**Aim of the task**:
Work through the listing below and state how many of its lines hold the word "Identify". Give no other output.

::: Dataset

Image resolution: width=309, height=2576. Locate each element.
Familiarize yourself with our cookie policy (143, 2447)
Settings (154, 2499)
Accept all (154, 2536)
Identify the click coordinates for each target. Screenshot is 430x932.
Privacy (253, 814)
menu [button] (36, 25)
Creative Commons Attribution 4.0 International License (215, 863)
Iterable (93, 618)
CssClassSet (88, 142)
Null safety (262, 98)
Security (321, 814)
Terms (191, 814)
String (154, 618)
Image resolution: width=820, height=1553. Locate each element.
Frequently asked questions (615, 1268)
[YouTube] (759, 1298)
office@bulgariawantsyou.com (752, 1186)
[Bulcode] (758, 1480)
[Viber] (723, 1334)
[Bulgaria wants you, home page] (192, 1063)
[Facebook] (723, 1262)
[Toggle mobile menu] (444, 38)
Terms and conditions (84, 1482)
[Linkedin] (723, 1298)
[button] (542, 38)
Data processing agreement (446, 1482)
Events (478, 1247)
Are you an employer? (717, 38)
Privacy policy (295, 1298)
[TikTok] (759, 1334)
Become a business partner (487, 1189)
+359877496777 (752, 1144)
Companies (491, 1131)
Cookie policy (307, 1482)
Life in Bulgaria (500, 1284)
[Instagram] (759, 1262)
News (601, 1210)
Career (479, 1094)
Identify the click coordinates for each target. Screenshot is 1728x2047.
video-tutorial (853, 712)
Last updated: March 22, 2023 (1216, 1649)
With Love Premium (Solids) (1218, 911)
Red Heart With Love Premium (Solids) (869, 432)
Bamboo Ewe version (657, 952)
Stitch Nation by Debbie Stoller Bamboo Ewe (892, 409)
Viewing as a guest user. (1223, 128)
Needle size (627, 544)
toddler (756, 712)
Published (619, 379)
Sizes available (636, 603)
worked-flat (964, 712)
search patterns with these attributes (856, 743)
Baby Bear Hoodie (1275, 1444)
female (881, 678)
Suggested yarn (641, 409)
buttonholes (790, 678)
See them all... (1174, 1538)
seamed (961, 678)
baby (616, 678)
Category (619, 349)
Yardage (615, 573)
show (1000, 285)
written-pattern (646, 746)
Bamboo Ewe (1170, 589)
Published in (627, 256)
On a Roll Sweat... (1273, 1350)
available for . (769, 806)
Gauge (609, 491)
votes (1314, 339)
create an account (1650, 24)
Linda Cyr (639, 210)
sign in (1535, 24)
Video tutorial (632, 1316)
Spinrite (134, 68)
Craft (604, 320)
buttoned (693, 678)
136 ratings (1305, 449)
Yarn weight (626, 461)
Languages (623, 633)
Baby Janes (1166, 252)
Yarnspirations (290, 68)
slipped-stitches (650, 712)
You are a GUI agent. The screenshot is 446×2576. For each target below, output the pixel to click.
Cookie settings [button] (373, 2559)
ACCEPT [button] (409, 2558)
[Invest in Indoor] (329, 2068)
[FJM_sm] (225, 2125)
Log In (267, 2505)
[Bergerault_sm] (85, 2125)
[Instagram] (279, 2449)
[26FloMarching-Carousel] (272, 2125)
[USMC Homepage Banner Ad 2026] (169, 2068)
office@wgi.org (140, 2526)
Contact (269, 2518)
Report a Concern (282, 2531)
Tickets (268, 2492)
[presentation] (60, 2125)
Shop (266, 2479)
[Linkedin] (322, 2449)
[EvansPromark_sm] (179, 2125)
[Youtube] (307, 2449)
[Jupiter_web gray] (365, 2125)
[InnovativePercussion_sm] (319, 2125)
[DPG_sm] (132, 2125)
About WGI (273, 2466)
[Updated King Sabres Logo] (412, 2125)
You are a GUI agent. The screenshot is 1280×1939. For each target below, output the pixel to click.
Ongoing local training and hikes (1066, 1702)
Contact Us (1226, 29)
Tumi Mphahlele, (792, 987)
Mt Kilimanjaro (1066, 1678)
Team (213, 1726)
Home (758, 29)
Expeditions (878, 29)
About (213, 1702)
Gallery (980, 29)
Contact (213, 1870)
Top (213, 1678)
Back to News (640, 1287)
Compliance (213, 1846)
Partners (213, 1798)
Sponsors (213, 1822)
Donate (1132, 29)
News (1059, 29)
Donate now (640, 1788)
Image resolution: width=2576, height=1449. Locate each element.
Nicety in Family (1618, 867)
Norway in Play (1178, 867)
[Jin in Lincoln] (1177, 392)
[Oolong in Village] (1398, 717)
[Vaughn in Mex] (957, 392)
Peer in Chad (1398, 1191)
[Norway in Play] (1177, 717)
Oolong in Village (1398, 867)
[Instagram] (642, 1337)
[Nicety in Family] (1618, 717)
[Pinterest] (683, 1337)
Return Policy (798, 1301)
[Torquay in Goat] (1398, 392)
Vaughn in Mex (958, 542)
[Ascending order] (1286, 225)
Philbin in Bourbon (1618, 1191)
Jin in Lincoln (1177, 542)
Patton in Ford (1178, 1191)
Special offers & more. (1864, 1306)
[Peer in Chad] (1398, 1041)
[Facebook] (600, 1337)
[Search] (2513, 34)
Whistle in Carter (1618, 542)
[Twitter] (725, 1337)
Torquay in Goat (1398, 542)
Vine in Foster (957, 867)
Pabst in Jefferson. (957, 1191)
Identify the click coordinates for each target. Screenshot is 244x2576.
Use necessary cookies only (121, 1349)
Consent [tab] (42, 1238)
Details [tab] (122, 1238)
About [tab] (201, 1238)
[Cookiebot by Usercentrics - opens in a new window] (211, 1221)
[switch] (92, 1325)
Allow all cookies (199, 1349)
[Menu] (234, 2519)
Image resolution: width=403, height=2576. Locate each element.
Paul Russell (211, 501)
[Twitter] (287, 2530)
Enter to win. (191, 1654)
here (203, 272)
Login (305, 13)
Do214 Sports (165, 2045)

::::::

**Answer to this problem**:
3